Selected text.

:::::

Last month, what had been mostly a
newspaper war became a legal one. Roger Ailes’s country newspaper has
threatened to sue five citizens of Cold Spring for libel, defamation, and
"tortious interference." Fighting back, the residents, known in
town as “The Cold Spring Five,” have sought legal counsel, even bringing in the
former head of the New York Civil Liberties Union.
It all started when the folk singer
Dar Williams and her husband, Michael Robinson, mailed a letter to a handful of
young residents encouraging them to vote for Democratic candidates who were
running in the village trustee elections scheduled for March 18. Ailes and
Williams had history. Several years ago, she was at the center of a group
of aggrieved liberals who were mobilizing to launch a news website to
compete with Ailes's paper. Williams had a run-in with Ailes after she was
quoted in a New Yorker article by Peter Boyer about
Ailes’s upstate newspaper war. “Roger and Beth were both angry,” Williams told
me. Because of the PCNR, “wherever there are divisions in our town, they’re
much more starkly drawn.”
Related Stories: Citizen Ailes: What Happened When the Head of
Fox News Bought a Small-Town Newspaper
The central issue in this year's Cold
Spring trustee elections was development, and Williams’s letter called out
the PCNR for portraying Democratic trustee Matt Francisco as hostile
to a proposed real-estate project in town. “I don’t know if you are too young
to remember what Fox News did ten years ago to the war hero, John Kerry,”
Williams and Robinson wrote. “[T]hey managed to turn him into a coward (the
‘Swiftboat attack ads’) even as their stories were completely debunked. They’re
using the exact same tactics here in our tiny village.” She and her husband
concluded their letter with a post-script. “We are happy to give you any
more information on any of the current issues … as well as dishing more
significant dirt on their opponents, but we’ve tried to keep it brief for the
time being. Just ask.”
On March 12, a week before voters
went to the polls, the PCNR published a front-page story headlined
“Nasty Campaign Letter Surfaces.” In the article, Francisco and another
Democratic candidate, Donald MacDonald, denied any involvement with the
mailing, but the PCNR noted that Francisco had been seen outside the
folksinger's house. "They’re able to know my whereabouts when it’s useful
for their story," Francisco told me. "It's the typical Fox News
tactic — guilt by association. If you’re seen at their house, then of course
you’ve read every letter in their home!"
Outraged, Francisco took to
Facebook later that day and alleged that he was being trailed. “The Ailes
newspaper and their candidates have gone too far. It is clear I’m being
followed; My movements are being tracked and reported in their newspaper,” he
wrote. Francisco’s Facebook post was also put up on the Facebook pages
belonging to MacDonald and sitting trustee Stephanie Hawkins.

:::::

Request.
Reproduce the passage of the article on the Cold Spring newspaper dispute between "Outraged, Francisco took" and "trustee Stephanie Hawkins.", inclusive, substituting "Angered" for "Outraged".

[Records about locating elements on screens]
:::::

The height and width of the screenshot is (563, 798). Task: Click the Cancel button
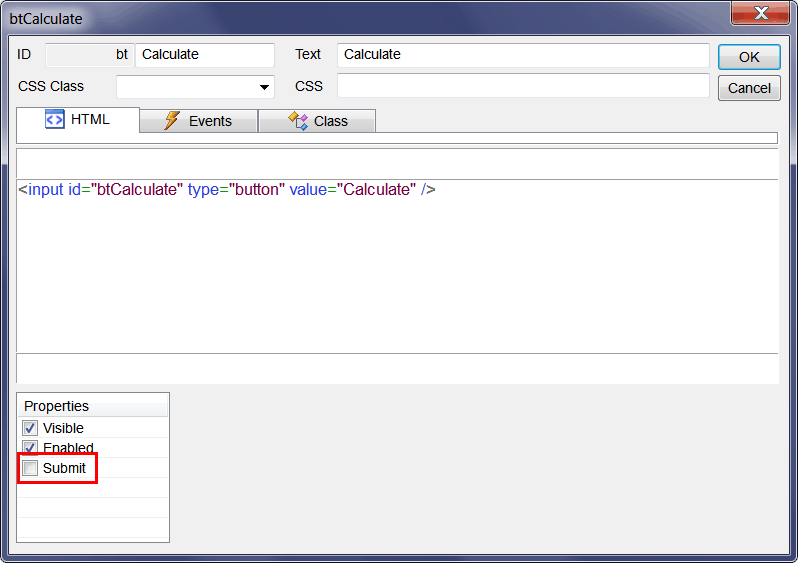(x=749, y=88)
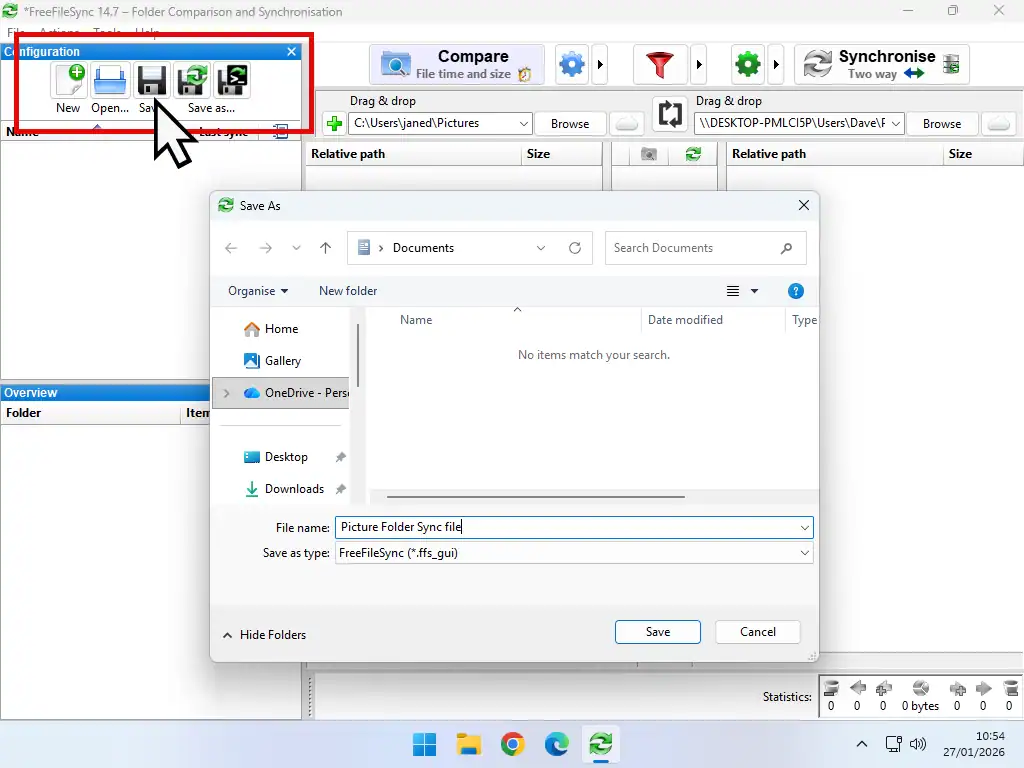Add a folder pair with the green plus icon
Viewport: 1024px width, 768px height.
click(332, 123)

:::::

Answer in full.
Angered, Francisco took to
Facebook later that day and alleged that he was being trailed. “The Ailes
newspaper and their candidates have gone too far. It is clear I’m being
followed; My movements are being tracked and reported in their newspaper,” he
wrote. Francisco’s Facebook post was also put up on the Facebook pages
belonging to MacDonald and sitting trustee Stephanie Hawkins.